(Activity) Leaving out any pictures, transcribe every record exactly.

Provided data: Begin

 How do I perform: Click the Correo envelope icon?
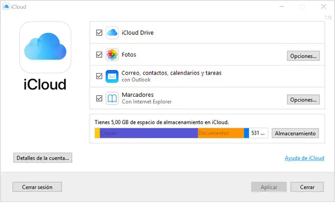tap(113, 76)
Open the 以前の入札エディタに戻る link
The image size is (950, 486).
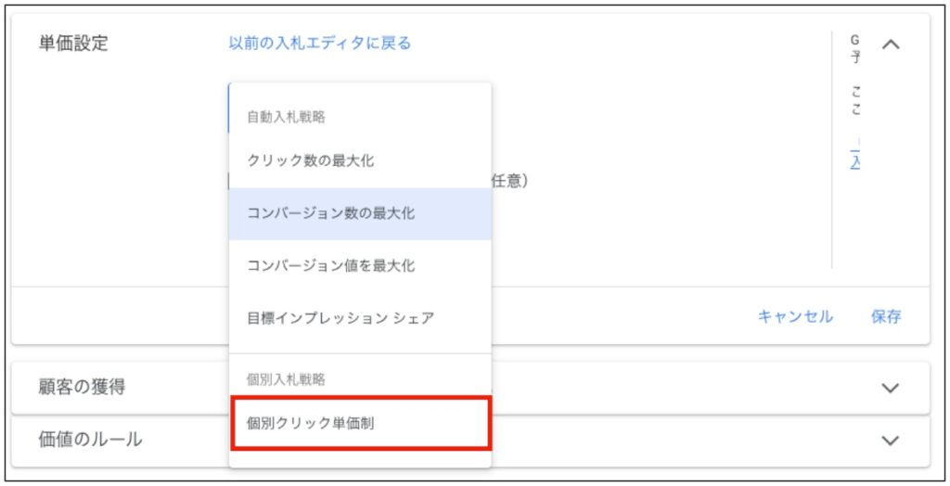(x=319, y=43)
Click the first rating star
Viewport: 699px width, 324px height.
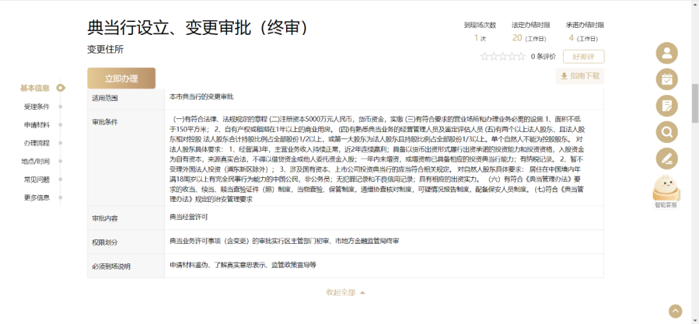pyautogui.click(x=485, y=57)
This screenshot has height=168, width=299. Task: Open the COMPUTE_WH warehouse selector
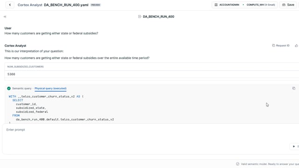[x=261, y=5]
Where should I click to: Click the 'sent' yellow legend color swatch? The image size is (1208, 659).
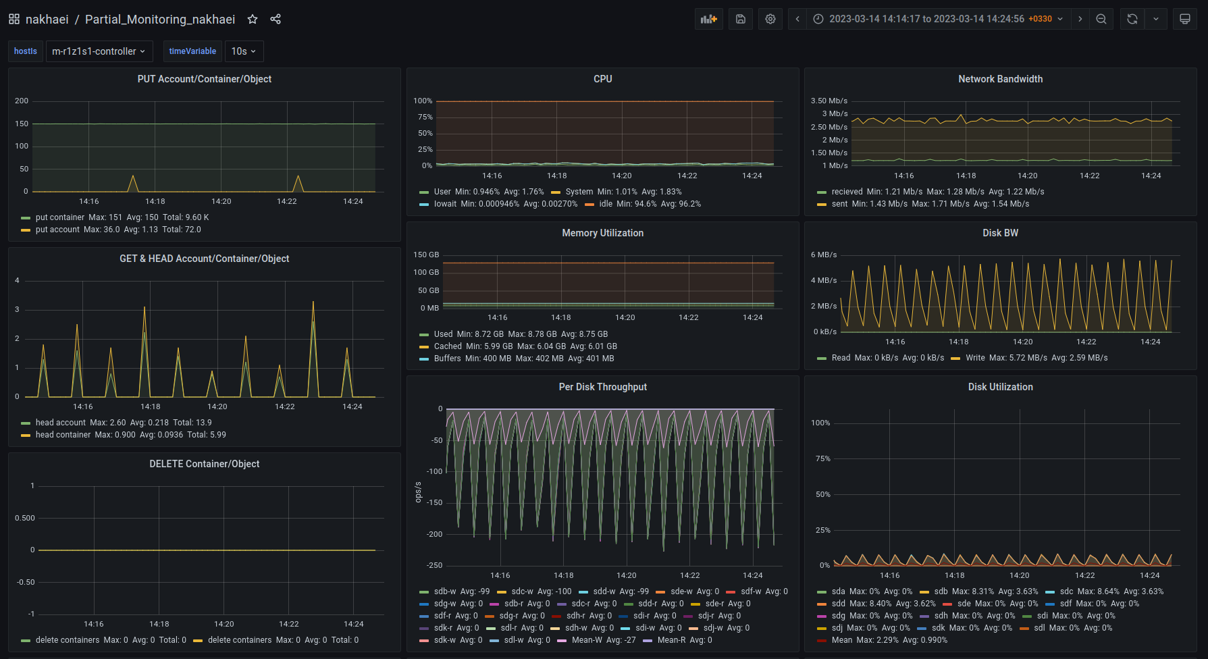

Provided data: End

(Solution for this task)
 How do I perform: Click the Correo envelope icon?
tap(113, 76)
Open the 以前の入札エディタに戻る link
The image size is (950, 486).
(x=319, y=43)
Click the first rating star
Viewport: 699px width, 324px height.
pyautogui.click(x=485, y=57)
This screenshot has height=168, width=299. Task: Open the COMPUTE_WH warehouse selector
[x=261, y=5]
Where should I click to: Click the 'sent' yellow legend color swatch? The image size is (1208, 659).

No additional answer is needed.